Quels sont les scénarios auxquels nous risquons d’être confrontés ? Ils sont tous sombres, à moins qu’un saut quantique ne se produise et ne définisse une autre voie et un autre destin pour le système de vie et le système terrestre. Il est indéniable que la planète se réchauffe de jour en jour. Les organismes de l’ONU qui suivent l’évolution de ce phénomène désastreux nous préviennent qu’entre 2025 et 2027, nous aurons dépassé les 1,5 degré Celsius prévus pour 2030 par l’accord de Paris en 2015. Tout a été anticipé et à cette date, entre 2025 et 2027, nous atteindrons ce qui se dessne actuellement, un climat qui pourrait se stabiliser au-dessus de 35 degrés Celsius, atteignant 38-40 degrés Celsius dans certaines régions de la planète.
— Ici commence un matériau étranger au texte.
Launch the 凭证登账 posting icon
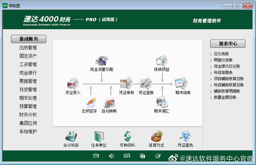Viewport: 256px width, 165px height. pyautogui.click(x=146, y=84)
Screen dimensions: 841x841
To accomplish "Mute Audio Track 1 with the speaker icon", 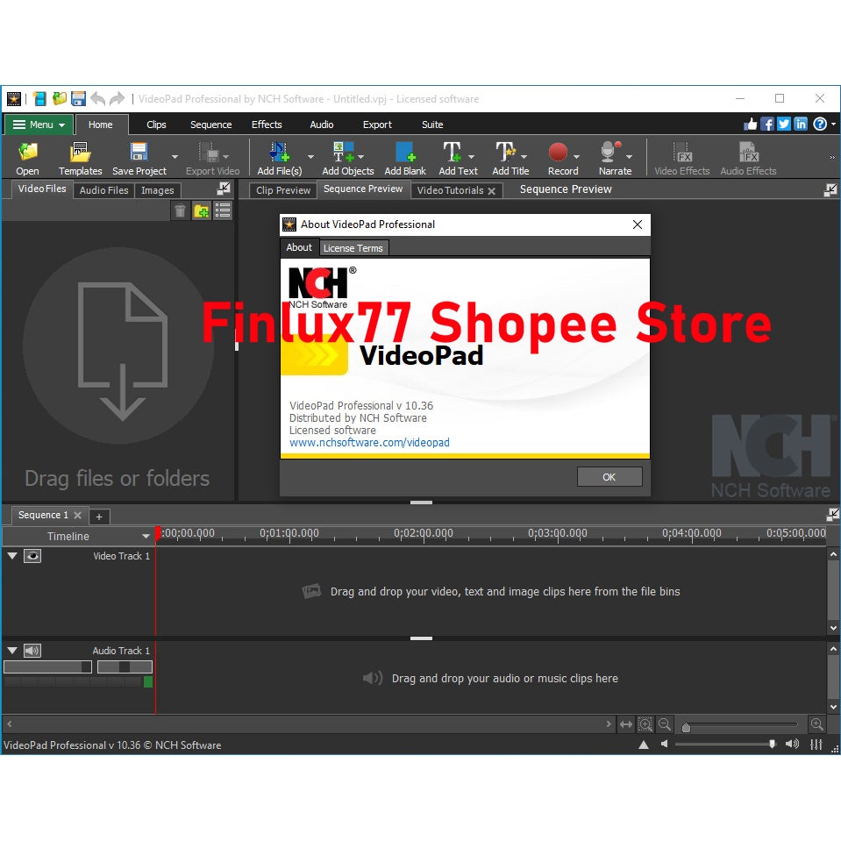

Des millions de personnes devront émigrer parce qu’elles ne pourront plus vivre sur leur terre d’origine et les récoltes seront totalement perdues. Le Brésil, qui est actuellement l’un des plus grands exportateurs de denrées alimentaires, verra sa production alimentaire fortement réduite. Selon James Lovelock, (Veja, Paginas Amarelas du 25 octobre 2006), le Brésil, qui dispose d’une grande étendue ensoleillée, sera l’un des pays les plus durement touchés par le réchauffement de la planète et le changement climatique. Les agro-industriels devraient être attentifs à ces avertissements, car comme l’a écrit le pape François dans l’encyclique « Laudato Si : Comment prendre soin de la maison commune », adressée à toute l’humanité et pas seulement aux chrétiens : « Les prévisions catastrophiques ne peuvent plus être considérées avec mépris et ironie. Nous risquons de laisser aux générations suivantes trop de décombres, de déserts et de saletés » (n.161).
Personne ne souhaite cela à ses enfants et petits-enfants. Mais pour cela, nous devons être suffisamment courageux et audacieux pour changer de cap. Seul un changement écologique radical peut nous sauver.